Info-Theoretic Recovery Thresholds
- Information-Theoretic Recovery Thresholds define the minimal sample sizes, SNR levels, or measurement conditions needed for accurate recovery of structured objects from noisy or incomplete data.
- They employ statistical tools such as union bounds, large deviation techniques, and Fano's inequality to set sufficiency and necessity conditions across models like sparse recovery, community detection, and graph alignment.
- Practical implications include guiding sensor design for optimal data quality, clarifying the statistical vs. computational gaps, and improving inference in high-dimensional settings.

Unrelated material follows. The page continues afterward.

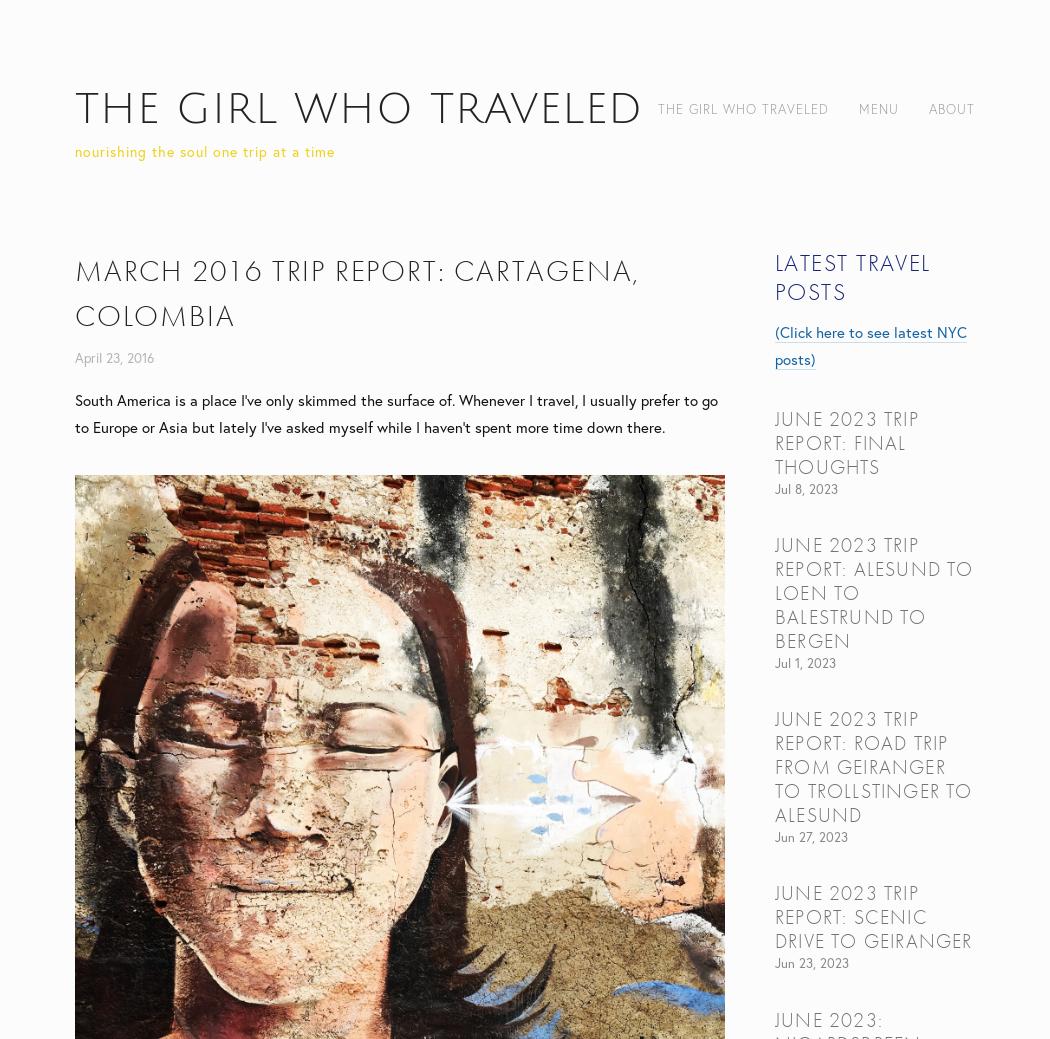 Image resolution: width=1050 pixels, height=1039 pixels. What do you see at coordinates (872, 917) in the screenshot?
I see `'June 2023 trip report: scenic drive to geiranger'` at bounding box center [872, 917].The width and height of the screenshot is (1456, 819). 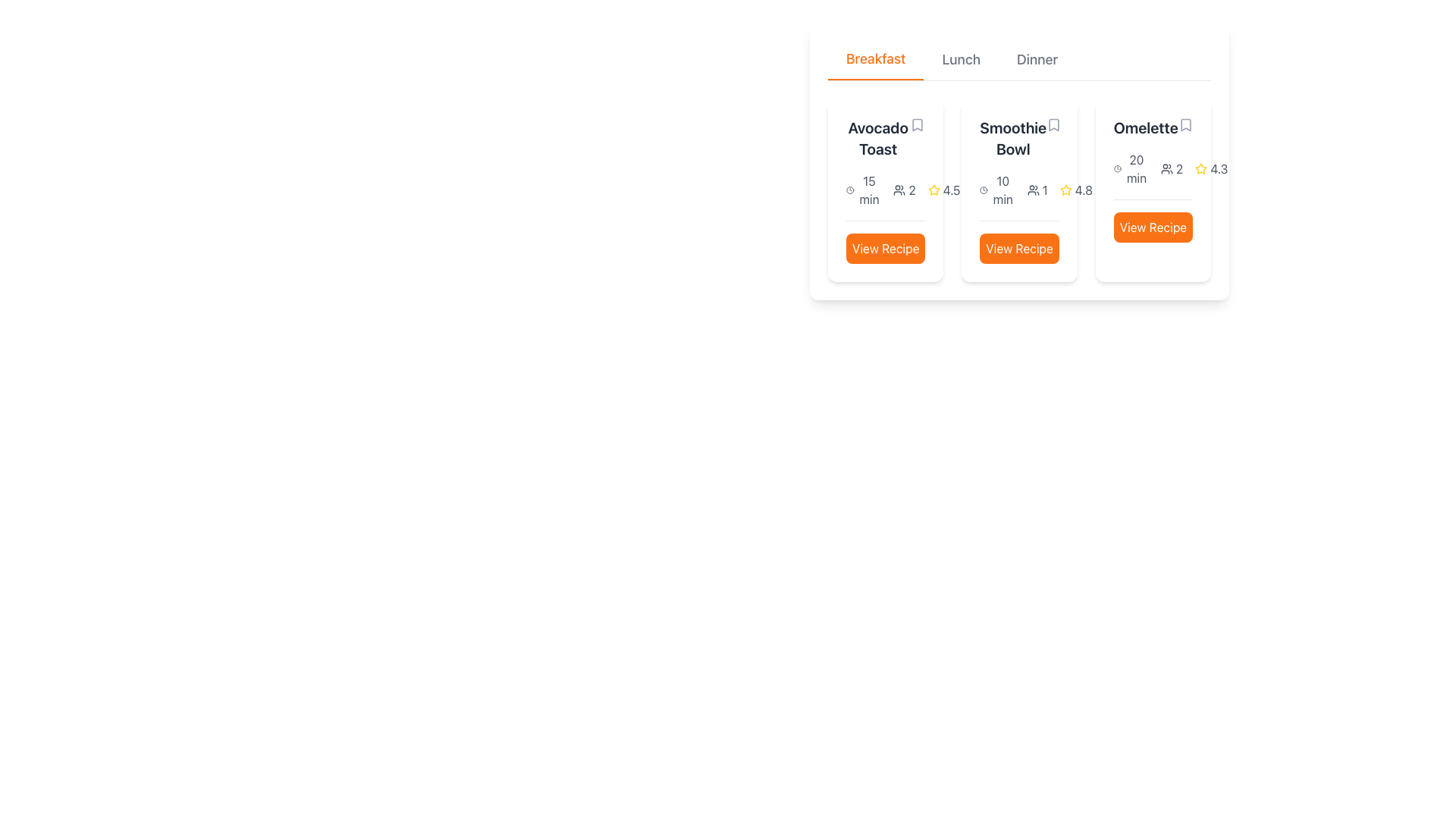 What do you see at coordinates (1153, 179) in the screenshot?
I see `the recipe card titled 'Omelette' in the Breakfast section to read the recipe information presented in text and icons` at bounding box center [1153, 179].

Information-theoretic recovery thresholds delineate the minimal requirements—specifically, sample sizes, measurement regimes, or SNR conditions—under which it is possible to reliably recover structured objects (such as supports, communities, permutations, or network structures) from noisy or incomplete data, regardless of computational complexity. These thresholds are central in signal processing, statistical learning, network science, and modern high-dimensional statistics, as they define fundamental phase transitions for inference problems. This article surveys canonical models, formal threshold criteria, core methodologies for proving sufficiency and necessity, and key regimes where information-theoretic and algorithmic recovery diverge, with emphasis on sparse signal recovery from heterogeneous data as developed in the mixed-quality setting (Chaabouni et al., 11 May 2026), as well as representative theorems across structured models.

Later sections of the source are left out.